Safety of Intravenous Push Administration of High-Dose (≥3 g) Levetiracetam.

Background: Levetiracetam administration via intravenous push (IVP) may improve outcomes in status epilepticus (SE) by decreasing time to administration. However, there is a paucity of literature describing the safety of IVP administration of higher loading doses used for early management of SE.

Objective: The purpose of this evaluation was to investigate the safety of high-dose IVP levetiracetam.

Methods: This was a retrospective, single-arm cohort study conducted at an academic medical center. Patients were included if they received IVP levetiracetam ≥3000 mg. The primary outcome was a composite of clinically significant adverse events (AEs) within 1-hour post-administration of levetiracetam: hypotension, hypertension, bradycardia, tachycardia, arrhythmia, and/or injection site reaction.

Results: A total of 140 patients met inclusion criteria, receiving a median levetiracetam dose of 4000 mg (interquartile range [IQR] = 3000, 4500). Seventeen (12.1%) patients experienced a clinically significant AE. The most common clinically significant AE was hypotension (9.2% [10/109]), followed by tachycardia (3.6% [4/112]), arrhythmia (1.8% [2/112]), hypertension (0.9% [1/109]), and injection site reaction (0.7% [1/140]). Eighty percent [8/10] of patients who experienced clinically significant hypotension were on at least 1 medication with potential confounding hemodynamic effects.

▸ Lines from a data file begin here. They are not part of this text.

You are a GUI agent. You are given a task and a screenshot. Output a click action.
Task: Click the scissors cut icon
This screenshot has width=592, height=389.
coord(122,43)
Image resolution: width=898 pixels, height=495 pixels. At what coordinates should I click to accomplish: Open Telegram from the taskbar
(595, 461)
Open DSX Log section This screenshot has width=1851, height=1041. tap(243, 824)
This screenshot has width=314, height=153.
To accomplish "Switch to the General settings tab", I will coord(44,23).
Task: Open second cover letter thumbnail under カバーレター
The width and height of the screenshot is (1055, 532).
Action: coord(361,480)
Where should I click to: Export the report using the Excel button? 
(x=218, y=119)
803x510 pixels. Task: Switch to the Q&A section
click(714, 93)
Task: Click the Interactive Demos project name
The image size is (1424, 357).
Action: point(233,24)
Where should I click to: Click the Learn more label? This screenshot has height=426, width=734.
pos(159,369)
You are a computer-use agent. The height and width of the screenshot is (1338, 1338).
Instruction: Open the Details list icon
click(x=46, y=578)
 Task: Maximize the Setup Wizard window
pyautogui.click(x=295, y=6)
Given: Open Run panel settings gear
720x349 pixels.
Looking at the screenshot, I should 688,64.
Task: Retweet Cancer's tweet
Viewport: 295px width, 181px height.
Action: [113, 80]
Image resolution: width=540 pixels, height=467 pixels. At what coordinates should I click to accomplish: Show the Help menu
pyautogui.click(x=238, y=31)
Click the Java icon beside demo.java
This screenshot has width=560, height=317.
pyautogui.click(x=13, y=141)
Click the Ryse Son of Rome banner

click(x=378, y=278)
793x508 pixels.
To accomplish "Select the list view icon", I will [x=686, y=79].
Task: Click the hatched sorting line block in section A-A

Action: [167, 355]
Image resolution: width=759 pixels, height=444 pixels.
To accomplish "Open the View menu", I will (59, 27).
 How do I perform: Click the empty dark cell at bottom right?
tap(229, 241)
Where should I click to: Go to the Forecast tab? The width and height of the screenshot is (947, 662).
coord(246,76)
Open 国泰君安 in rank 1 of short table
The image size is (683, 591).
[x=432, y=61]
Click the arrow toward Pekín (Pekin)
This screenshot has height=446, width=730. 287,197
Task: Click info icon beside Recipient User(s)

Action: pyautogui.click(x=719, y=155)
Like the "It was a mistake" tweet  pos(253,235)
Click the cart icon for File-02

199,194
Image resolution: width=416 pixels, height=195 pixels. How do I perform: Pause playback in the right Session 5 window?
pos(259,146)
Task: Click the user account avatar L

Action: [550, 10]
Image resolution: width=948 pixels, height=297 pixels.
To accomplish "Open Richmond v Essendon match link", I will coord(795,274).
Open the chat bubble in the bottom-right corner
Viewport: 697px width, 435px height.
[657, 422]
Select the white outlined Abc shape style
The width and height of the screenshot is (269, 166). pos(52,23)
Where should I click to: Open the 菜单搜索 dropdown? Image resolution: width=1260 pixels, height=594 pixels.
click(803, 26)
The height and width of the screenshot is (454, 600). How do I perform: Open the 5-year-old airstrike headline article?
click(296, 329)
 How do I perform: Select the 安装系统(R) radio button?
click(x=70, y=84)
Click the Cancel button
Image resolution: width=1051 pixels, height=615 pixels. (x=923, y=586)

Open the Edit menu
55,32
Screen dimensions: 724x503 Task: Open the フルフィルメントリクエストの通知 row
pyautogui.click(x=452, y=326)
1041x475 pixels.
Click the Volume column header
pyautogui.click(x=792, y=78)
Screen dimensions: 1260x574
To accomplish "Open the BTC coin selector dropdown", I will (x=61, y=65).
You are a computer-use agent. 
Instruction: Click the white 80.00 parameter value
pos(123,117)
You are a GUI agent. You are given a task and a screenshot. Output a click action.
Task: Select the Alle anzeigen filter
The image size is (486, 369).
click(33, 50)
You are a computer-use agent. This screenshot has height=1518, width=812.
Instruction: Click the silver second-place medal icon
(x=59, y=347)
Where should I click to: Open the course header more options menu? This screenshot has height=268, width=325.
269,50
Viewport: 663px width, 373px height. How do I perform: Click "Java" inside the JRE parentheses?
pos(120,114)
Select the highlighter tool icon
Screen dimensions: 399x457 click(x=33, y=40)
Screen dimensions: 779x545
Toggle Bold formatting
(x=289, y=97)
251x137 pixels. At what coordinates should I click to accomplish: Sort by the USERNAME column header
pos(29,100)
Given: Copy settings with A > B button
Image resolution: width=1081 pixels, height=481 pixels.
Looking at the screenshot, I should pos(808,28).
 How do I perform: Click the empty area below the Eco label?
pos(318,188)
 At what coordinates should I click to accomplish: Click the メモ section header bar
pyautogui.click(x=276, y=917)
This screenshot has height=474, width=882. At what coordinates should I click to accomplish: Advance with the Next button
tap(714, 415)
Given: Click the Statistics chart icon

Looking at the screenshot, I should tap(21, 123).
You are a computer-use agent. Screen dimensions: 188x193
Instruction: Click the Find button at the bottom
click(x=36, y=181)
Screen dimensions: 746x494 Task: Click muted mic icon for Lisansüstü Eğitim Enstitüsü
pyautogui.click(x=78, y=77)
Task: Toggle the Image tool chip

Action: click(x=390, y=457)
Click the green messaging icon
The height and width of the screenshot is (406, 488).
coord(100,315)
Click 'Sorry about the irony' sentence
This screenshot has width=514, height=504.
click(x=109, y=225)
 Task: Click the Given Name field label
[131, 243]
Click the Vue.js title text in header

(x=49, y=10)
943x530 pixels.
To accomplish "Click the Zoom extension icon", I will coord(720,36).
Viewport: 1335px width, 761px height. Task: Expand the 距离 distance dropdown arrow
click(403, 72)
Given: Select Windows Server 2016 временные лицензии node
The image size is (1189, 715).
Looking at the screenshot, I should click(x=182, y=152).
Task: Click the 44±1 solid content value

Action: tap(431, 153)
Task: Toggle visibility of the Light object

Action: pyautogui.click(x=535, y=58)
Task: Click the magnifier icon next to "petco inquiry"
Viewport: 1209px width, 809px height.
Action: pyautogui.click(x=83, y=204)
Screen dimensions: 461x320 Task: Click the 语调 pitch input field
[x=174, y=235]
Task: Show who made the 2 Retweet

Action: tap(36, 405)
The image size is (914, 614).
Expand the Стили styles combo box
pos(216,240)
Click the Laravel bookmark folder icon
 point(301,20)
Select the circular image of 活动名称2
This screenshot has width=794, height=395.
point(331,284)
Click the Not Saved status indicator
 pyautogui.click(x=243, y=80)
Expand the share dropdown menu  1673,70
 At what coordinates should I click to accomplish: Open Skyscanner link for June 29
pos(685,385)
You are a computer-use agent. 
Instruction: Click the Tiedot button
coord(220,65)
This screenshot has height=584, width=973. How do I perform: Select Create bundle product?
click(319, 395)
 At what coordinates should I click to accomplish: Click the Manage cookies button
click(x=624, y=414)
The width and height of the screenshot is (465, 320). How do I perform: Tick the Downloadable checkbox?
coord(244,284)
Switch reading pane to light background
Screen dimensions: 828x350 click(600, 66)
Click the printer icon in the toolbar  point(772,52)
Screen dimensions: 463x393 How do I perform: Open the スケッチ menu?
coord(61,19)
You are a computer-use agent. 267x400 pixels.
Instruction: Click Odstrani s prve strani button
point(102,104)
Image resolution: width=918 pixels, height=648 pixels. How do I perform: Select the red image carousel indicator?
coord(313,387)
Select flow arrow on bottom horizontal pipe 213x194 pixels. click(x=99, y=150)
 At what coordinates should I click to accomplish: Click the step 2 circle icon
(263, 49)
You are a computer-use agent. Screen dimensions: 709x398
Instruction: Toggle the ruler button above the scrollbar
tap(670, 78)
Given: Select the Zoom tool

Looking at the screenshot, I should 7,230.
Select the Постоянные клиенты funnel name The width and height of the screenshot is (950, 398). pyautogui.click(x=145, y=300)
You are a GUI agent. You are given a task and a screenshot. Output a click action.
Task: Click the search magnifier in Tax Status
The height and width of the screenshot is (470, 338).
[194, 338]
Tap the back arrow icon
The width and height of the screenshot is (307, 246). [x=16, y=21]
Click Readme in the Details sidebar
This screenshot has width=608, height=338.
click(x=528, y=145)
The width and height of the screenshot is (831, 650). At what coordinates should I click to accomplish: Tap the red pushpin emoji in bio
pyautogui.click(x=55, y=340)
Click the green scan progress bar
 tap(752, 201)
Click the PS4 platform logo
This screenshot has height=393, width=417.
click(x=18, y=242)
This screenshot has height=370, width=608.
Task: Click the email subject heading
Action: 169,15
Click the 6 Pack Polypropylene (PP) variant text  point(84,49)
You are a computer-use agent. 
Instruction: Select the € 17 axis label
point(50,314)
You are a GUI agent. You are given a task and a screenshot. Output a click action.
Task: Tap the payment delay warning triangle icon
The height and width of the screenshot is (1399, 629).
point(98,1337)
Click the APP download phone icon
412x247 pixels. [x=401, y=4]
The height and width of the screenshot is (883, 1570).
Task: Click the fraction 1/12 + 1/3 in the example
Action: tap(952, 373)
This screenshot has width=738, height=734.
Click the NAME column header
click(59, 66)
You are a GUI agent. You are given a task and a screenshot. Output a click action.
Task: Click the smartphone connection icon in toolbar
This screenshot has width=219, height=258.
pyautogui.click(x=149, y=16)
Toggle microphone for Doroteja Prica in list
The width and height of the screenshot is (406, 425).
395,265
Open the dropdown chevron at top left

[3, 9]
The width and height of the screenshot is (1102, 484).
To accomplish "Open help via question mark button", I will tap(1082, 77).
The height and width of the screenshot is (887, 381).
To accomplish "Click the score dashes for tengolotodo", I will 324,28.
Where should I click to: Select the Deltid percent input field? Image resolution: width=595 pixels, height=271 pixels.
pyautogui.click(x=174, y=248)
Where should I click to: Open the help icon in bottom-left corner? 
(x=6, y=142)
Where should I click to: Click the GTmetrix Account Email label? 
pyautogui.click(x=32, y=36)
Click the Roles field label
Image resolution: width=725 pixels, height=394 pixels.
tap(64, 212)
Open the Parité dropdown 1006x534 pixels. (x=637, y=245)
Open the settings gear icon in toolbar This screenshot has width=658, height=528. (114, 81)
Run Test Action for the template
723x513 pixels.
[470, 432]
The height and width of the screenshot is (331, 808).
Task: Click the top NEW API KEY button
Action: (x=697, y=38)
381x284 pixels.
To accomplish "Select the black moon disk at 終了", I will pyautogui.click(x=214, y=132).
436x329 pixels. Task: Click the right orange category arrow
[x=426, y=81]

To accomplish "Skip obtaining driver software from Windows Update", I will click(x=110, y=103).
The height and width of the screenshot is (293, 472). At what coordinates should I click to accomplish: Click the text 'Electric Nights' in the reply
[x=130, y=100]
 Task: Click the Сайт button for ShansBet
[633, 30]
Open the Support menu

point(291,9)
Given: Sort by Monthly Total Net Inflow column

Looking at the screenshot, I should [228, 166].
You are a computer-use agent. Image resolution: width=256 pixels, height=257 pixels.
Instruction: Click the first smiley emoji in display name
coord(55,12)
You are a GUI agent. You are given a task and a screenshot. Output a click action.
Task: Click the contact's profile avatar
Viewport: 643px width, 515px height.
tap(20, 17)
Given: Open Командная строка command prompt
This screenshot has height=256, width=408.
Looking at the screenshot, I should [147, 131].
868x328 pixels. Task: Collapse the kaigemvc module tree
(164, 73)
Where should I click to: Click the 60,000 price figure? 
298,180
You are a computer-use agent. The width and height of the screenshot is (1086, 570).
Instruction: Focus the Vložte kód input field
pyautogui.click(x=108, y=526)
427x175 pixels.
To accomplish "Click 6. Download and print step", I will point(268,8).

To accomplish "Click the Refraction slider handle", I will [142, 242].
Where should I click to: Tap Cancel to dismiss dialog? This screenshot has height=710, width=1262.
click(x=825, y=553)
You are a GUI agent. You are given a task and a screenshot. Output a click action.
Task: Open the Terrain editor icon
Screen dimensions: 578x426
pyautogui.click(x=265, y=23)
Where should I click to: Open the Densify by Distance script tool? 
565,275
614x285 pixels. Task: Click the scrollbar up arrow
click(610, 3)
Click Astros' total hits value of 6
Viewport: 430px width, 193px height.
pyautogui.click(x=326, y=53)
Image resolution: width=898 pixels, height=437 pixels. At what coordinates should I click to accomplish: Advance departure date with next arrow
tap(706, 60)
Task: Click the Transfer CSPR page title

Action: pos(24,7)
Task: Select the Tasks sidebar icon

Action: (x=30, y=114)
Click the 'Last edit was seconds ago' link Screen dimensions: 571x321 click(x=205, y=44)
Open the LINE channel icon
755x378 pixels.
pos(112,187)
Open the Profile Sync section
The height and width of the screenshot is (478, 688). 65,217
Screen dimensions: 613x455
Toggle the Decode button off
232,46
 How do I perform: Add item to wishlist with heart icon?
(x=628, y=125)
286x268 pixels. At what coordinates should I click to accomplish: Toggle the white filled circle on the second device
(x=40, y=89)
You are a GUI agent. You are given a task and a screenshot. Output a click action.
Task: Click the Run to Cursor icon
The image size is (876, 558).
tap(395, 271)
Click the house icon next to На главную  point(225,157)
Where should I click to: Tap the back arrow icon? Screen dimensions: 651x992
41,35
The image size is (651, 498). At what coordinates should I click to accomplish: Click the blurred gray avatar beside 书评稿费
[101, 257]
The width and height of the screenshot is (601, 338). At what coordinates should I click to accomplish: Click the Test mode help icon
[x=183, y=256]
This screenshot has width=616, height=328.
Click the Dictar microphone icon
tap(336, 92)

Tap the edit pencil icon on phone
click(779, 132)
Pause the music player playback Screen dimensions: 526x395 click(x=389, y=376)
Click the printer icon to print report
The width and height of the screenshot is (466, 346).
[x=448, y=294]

Conclusion and relevance: In this retrospective, single-arm analysis, high-dose (≥3000 mg) IVP levetiracetam was relatively well-tolerated but associated with a higher rate of clinically significant hypotension than has been reported in the previous literature, although several confounding factors may have contributed to this outcome. Our findings support the continued use of high-dose IVP levetiracetam with appropriate hemodynamic monitoring; hemodynamic effects should be further explored in future studies.